Torna la manifestazione realizzata dalla fondazione Ferrovie dello Stato e dalla regione siciliana, con la partecipazione di Slow Food  e che racconta il territorio a bordo di treni d’epoca

di Redazione

C’è il treno dei pani votivi che collega la valle dei templi di Agrigento a Porto Empedocle e racconta la devozione scaramantica a san Calogero e ai suoi “muffuletti”, neri come il santo dell’agrigentino al quale il pane per sfamare i poveri veniva lanciato dai balconi dai ricchi terrorizzati e barricati in casa durante l’epidemia di peste; o quello del cioccolato e delle dolcezze dei territori iblei, dei dolci conventuali, fino al treno della cucina di strada e dei riti di mare che da Catania raggiunge le Gole dell’Alcantara; o, ancora, quello del “Barocco”, lungo la direttrice Siracusa-Noto-Ragusa; il treno

dei paesaggi dello Ionio e delle arance, del pistacchio etneo o del cibo povero delle zolfare, con centinaia di miniere aperte che impegnavano fino a 40mila lavoratori agli inizi del ‘900. Sono i “Treni storici del gusto”, manifestazione realizzata dalla fondazione Ferrovie dello Stato e dalla regione siciliana, grazie a un finanziamento di 700mila euro di fondi comunitari e con la partecipazione di Slow Food  per raccontare il territorio a bordo di treni d’epoca degli anni ’20 e ’30, tra saline, mulini, tonnare, luoghi Unesco e siti monumentali.

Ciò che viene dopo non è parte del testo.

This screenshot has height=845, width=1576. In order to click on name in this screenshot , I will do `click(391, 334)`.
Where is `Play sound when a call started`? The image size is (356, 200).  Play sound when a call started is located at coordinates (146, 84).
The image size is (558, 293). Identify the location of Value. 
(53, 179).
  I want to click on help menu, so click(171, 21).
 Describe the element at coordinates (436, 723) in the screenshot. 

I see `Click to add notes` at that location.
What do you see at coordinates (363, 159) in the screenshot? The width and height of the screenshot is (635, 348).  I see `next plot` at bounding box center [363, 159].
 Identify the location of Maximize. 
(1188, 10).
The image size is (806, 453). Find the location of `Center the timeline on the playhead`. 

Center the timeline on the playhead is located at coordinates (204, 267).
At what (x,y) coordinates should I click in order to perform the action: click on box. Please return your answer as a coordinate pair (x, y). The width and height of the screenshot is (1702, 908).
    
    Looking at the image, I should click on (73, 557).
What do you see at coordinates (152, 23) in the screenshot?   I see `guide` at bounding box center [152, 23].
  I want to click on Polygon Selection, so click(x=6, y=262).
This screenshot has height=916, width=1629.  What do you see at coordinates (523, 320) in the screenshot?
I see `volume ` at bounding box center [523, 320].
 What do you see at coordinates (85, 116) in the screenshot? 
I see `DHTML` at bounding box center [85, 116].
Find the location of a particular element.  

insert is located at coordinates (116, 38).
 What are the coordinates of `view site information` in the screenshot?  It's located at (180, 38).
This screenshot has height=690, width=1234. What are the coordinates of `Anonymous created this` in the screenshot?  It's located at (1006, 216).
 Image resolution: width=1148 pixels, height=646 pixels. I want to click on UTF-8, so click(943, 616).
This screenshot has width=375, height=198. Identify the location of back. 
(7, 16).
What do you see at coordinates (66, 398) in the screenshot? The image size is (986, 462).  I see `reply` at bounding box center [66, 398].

La manifestazione, che secondo gli ultimi dati Fs in Sicilia ha coinvolto oltre 7700 viaggiatori, piazzando la regione al terzo posto, dopo Abruzzo e Toscana, tra quelle con più viaggiatori sui treni d’epoca, partirà il 28 luglio e si articolerà in 23 itinerari e 50 corse. A presentarla oggi è stato il governatore Nello Musumeci, insieme all’assessore regionale al turismo, Sandro Pappalardo e al direttore di Fondazione Fs, Luigi Cantamessa. Destagionalizzare e puntare a un turismo di qualità sono i due obiettivi principali della manifestazione che punta però a lanciare altre iniziative, come annunciato dal presidente Musumeci: “Il prossimo anno saremo nelle condizione di utilizzare i percorsi delle dismesse Ferrovie a scartamento ridotto per trasformarle in piste ciclabili – ha detto –

inoltre, intendiamo chiedere al ministero dei trasporti di creare dei veri Orient Express siciliani, dei treni notturni per una traversata dello Stretto che sia una nuova esperienza, sulle tratte che vanno, ad esempio da Roma a Siracusa e da Roma a Palermo con dei vagoni ristoranti, e altri adibiti al trasporto delle bici”. “Una delle prime linee ad esclusivo uso turistico recuperate nel 2014 per il progetto “Binari senza Tempo” è siciliana – ha precisato Catamessa – è la Agrigento Bassa – Porto Empedocle, conosciuta come Ferrovia dei Templi. La legge 128 dell’agosto anno scorso individua ben 4 Ferrovie storiche in Sicilia – ha aggiunto – Iniziamo con 30 corse, stiamo lavorando al 2019, probabilmente la regione siciliana amplierà il servizio e riusciremo a raddoppiarle, gestendo interi fine settimana e prevedendo così la possibilità di pernottamenti. È un turismo per un viaggiatore colto, che studia e che che torna, e la Sicilia diventerà un consolidato segmento di business”.